There is just something in Adulthood that scares me big time! Even before, I was afraid of puberty. This might be too much information but I willed my boobs not to grow, clearly I regretted doing that. But then again during highschool, I were not that interested in looks because instead of reading magazines like my friends I was reading these books that while they praise beauty, they do not think it is as important as wit and good character. It turns out, as I found out when I liked a boy, wit and good character makes you their friend, boobs on the other hand make you belong to their opposite sex, therefore an object of their desire. Then again I were already in college by that time, exposed to so many liberal ideas that I refuse to be enslaved by such an outdated chauvinistic notion. It was also during that time that Dove lunched its true beauty campaign and I happen to love my body as it is. My boobs eventually reached a satisfactory size.


Another thing, I was also afraid of going to college. Not nervous, afraid. My excitement over finally cheering for a UAAP school that I officially belong to cannot lessen it. I still remember what UST AB Building looked to me on that first day, it looked like a metal monster, its gate a mouth with fangs waiting to swallow me. The grills are made of diamond shapes, which could also be seen as a triangle and fangs are shaped like triangles. What am I an eight year old boy, imagining metal monsters? Then ofcourse, I had a blast in college! Stupid fears.


Still, I feared undergoing OJT. I hated those Makati buildings, the epitome of capitalism in this country. Heartless, money-suckers. Suit-wearing asses under this tropical sun where a minimun-wage earning construction worker is working on a building where soon enough, somebody with an english twang is taking the complaints from a very irate customer living on the other side of the planet. Then I fell in love with advertising and how much influence they have over our lives, with elevators that are so spacey and goes so high, with jollyjeeps, with the underpass and sidewalks of Ayala.

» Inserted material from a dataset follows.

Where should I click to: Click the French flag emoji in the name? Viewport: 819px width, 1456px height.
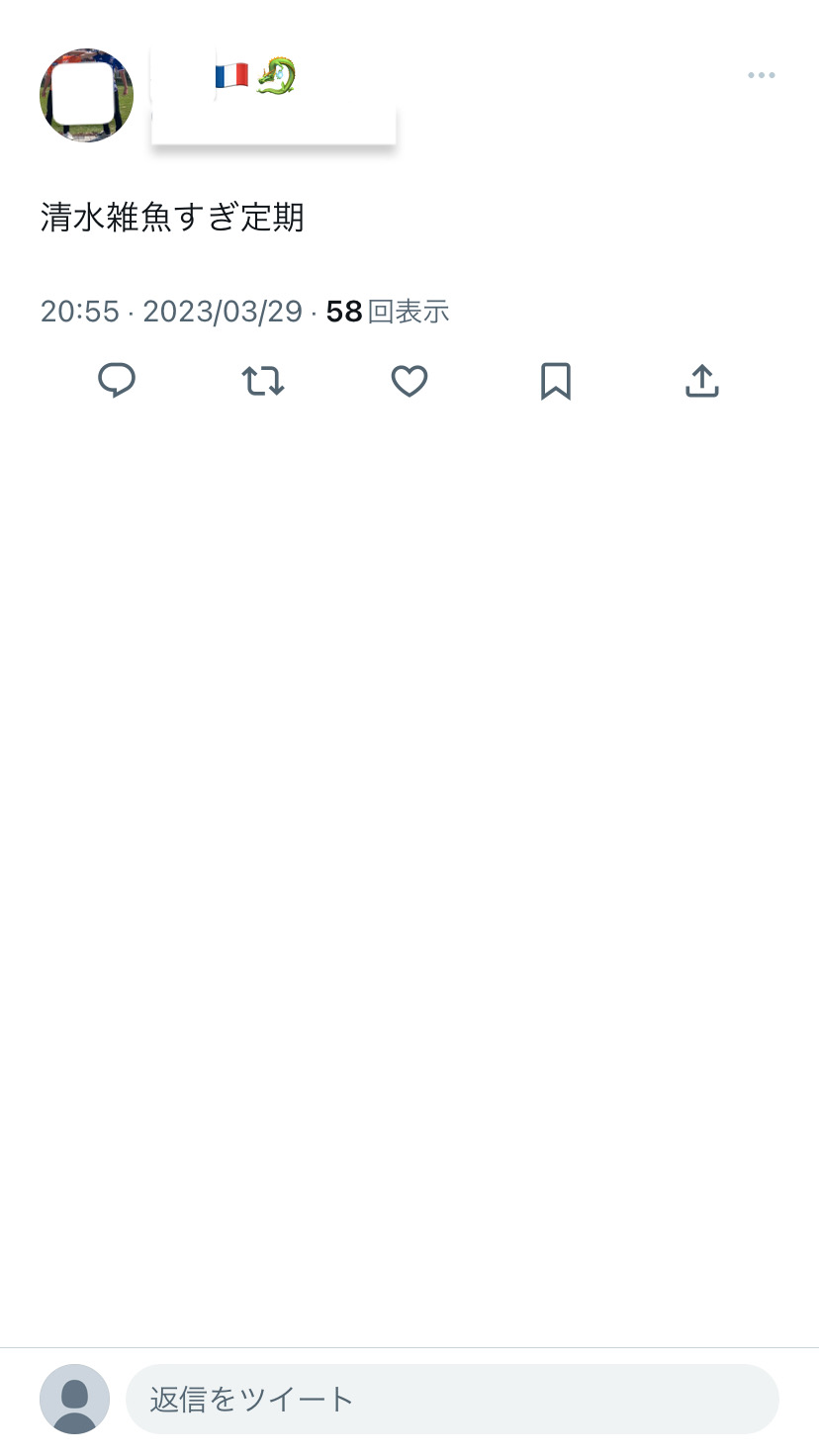pos(232,75)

At first I thought I was afraid of changes but no, I have done changes that have nothing to do with growing up and I have no problem with them. We had moved houses, changed hairstyles or whatnot, I'm ok with it. But I have a problem in changing the stage of life where I am in. I have heard of the Peter Pan syndrome, of people who did not want to grow up but then again, I don't want to be a kid forever and just play around. I want to be an adult but I don't know how and as I have noticed, I don't like doing things I don't know how. If I am going to do something new, I research about it and if possible watch a demonstration so I get an idea how it is done. Adulthood does not come with an instruction manual and the demonstrations I have seen, well they suck at it. However, there is something that I have put to heart the instructions of, and it is about not being an adult, a book titled "The Little Prince."

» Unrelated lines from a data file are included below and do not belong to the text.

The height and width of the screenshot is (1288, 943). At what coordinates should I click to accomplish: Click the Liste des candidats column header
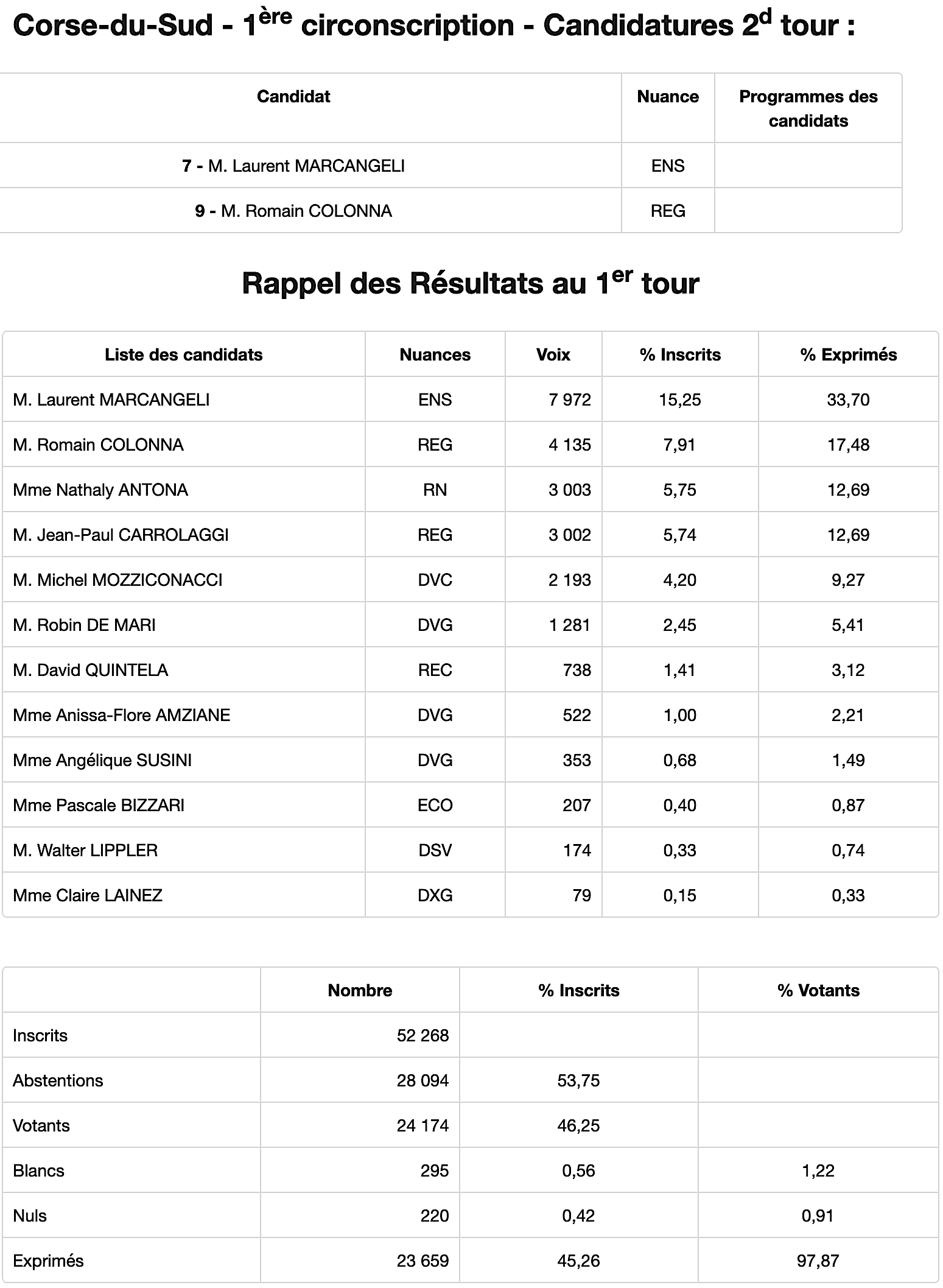(183, 354)
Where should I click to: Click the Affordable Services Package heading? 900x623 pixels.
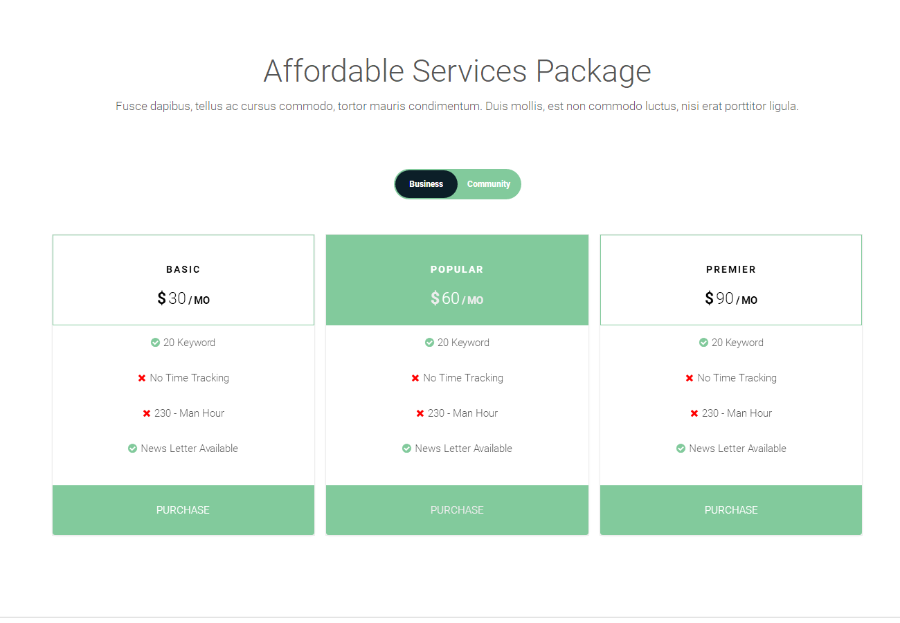pyautogui.click(x=457, y=71)
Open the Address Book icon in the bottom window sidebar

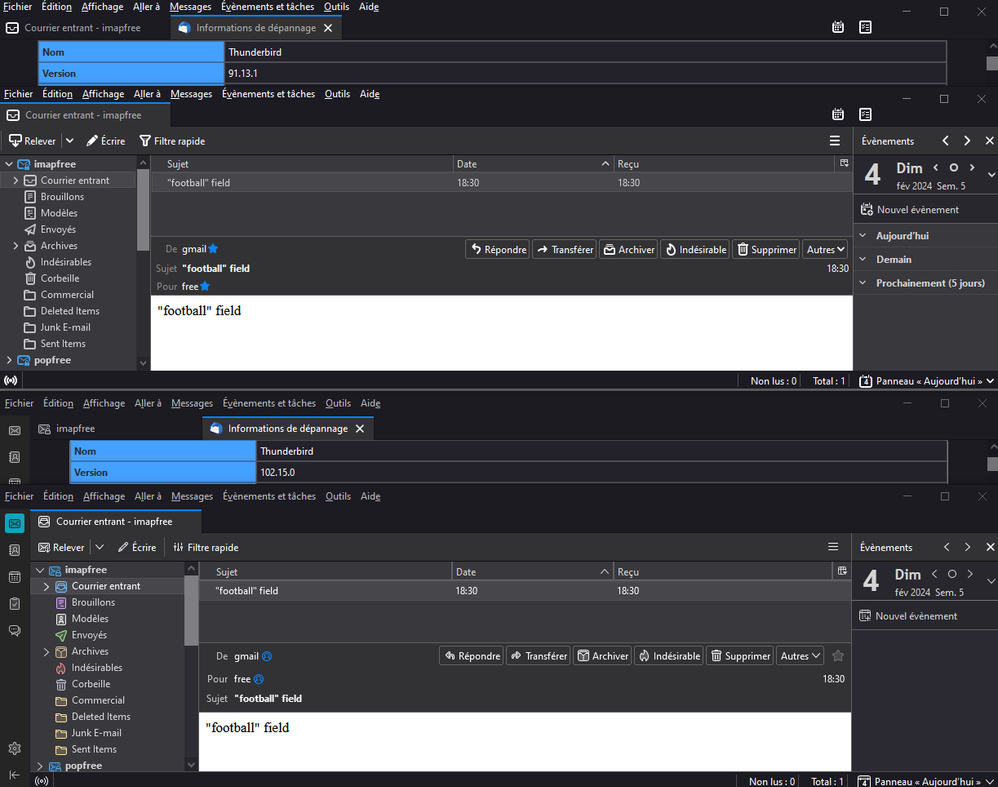[x=15, y=550]
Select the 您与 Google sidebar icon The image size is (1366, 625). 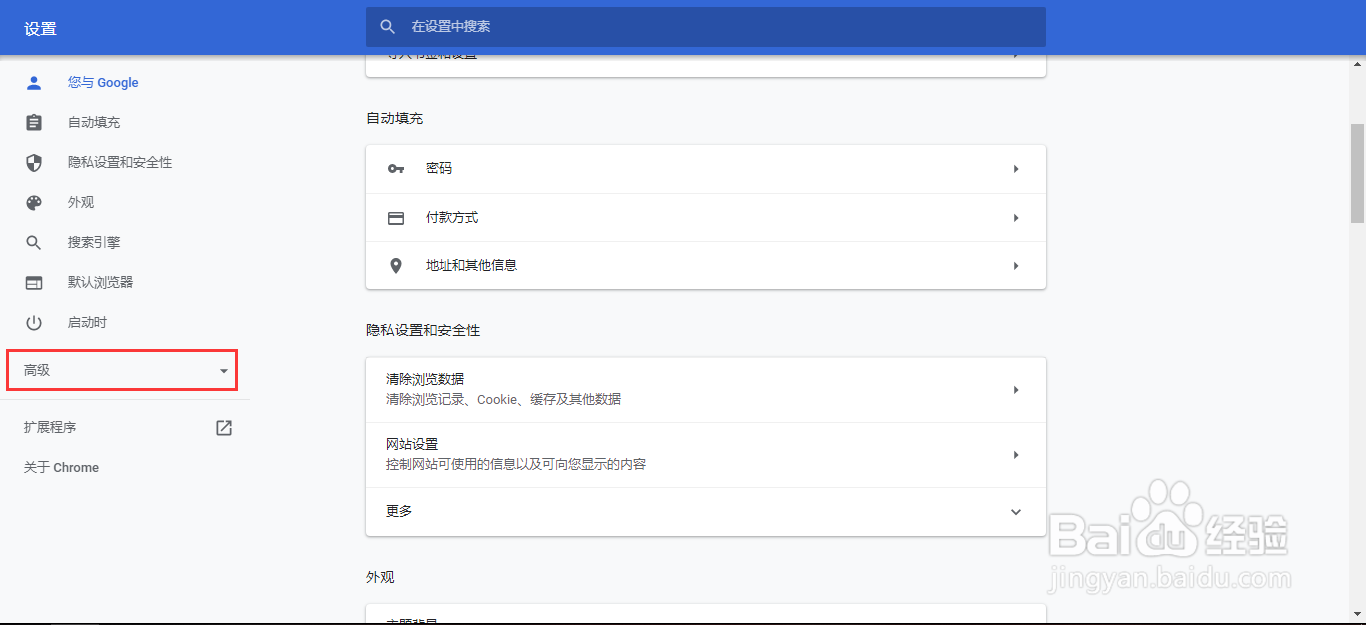[33, 82]
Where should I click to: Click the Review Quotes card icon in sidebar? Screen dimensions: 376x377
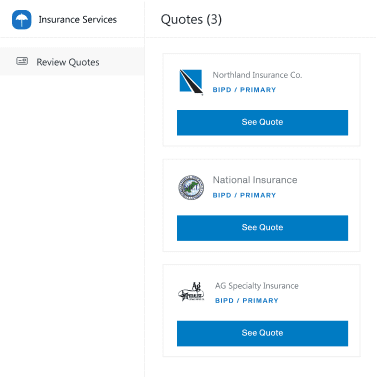22,61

I first read it when I was about 8 or 9 in Filipino so I understood everything it said, perhaps not all of what it means to say but I got the main point. I reread the english version countless of times, even did a paper during college. I no longer know where both of the books are, but I still know its lessons. Adult people sucks, they cannot be trusted. They are so consumed by money, their job, their power; they forget what is important. I got that impression very young and it stayed with me. The Little Prince has a lot more wisdom concerning love,life and relationship that I discovered when I read it later but the whole adulthood sucks idea had been imprinted in my mind while it was just developing that I did not know that it was just an idea, I simply assumed it was a fact and so I hated the thought that I would be an adult someday and would eventually suck in life and forget everything that is important.

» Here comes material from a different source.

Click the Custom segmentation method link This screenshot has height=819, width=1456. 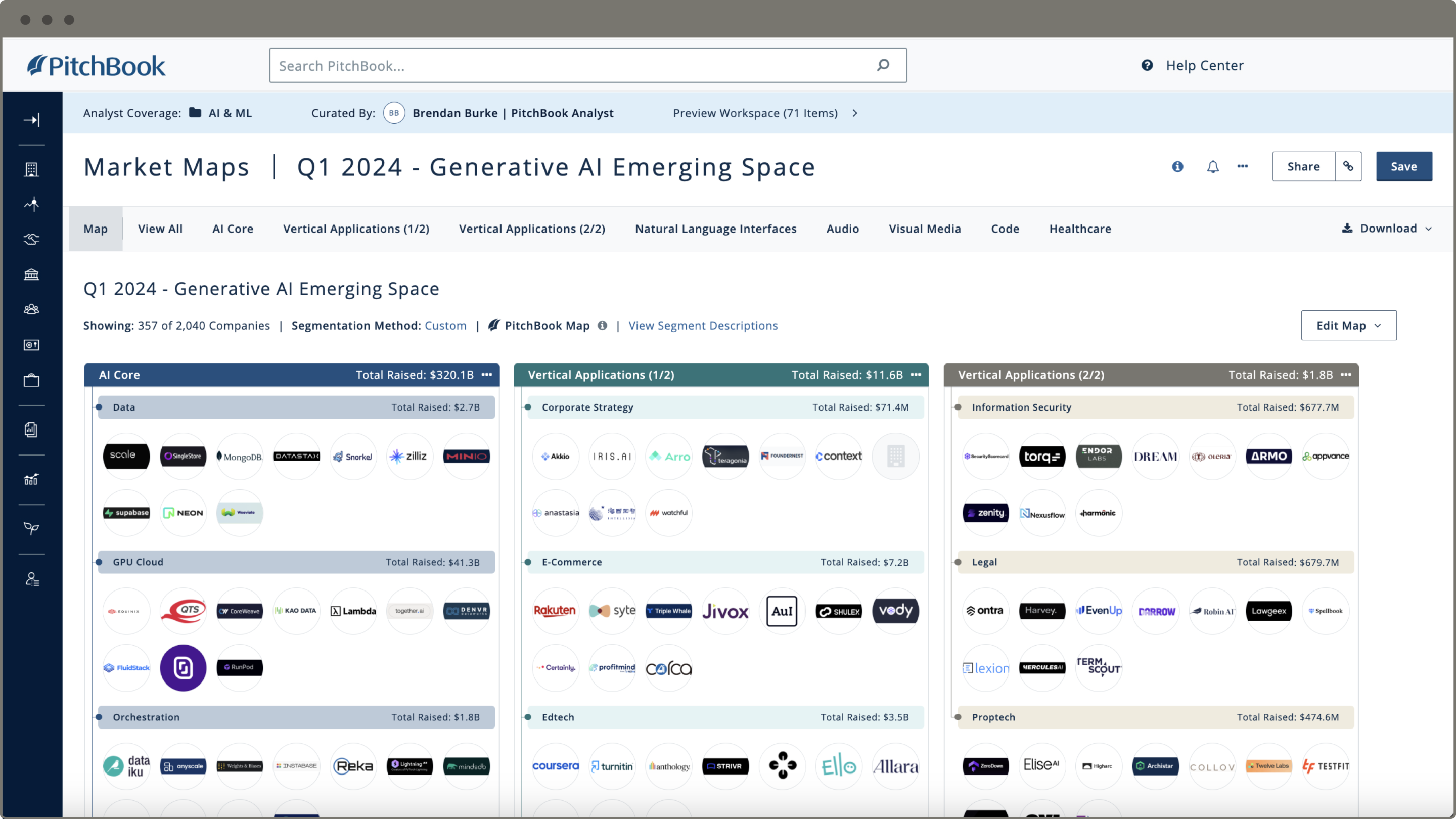tap(445, 326)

It just dawned on me, my mom, who is the closest adult person to me, is totally unlike all the grown-ups in the Little Prince. Why didn't I looked at her instead of those awful characters. She was even the one who gave me the book. (But I guess, we don't really see our mother as a person, but just as a mother.) So what now, The Little Prince screwed me up, what to do? Should I read it again, maybe now the adult people would not be so horrible because now I can deconstruct them and understand why they were that way? Should I really accept that a children's book, though very philosophical is the cause of all my restlessness? Am I no better than Catherine Morland who blurred reality from fiction? And if I answer all of these, would I finally have the courage to send out my resume, have a job, move myself from parental security and start my life? If I don't do anything, my life would turn out like a late 18th century English novel, I would enjoy reading it but not living it. Because seriously, would I wait for a hero to make my life better? I don't think so .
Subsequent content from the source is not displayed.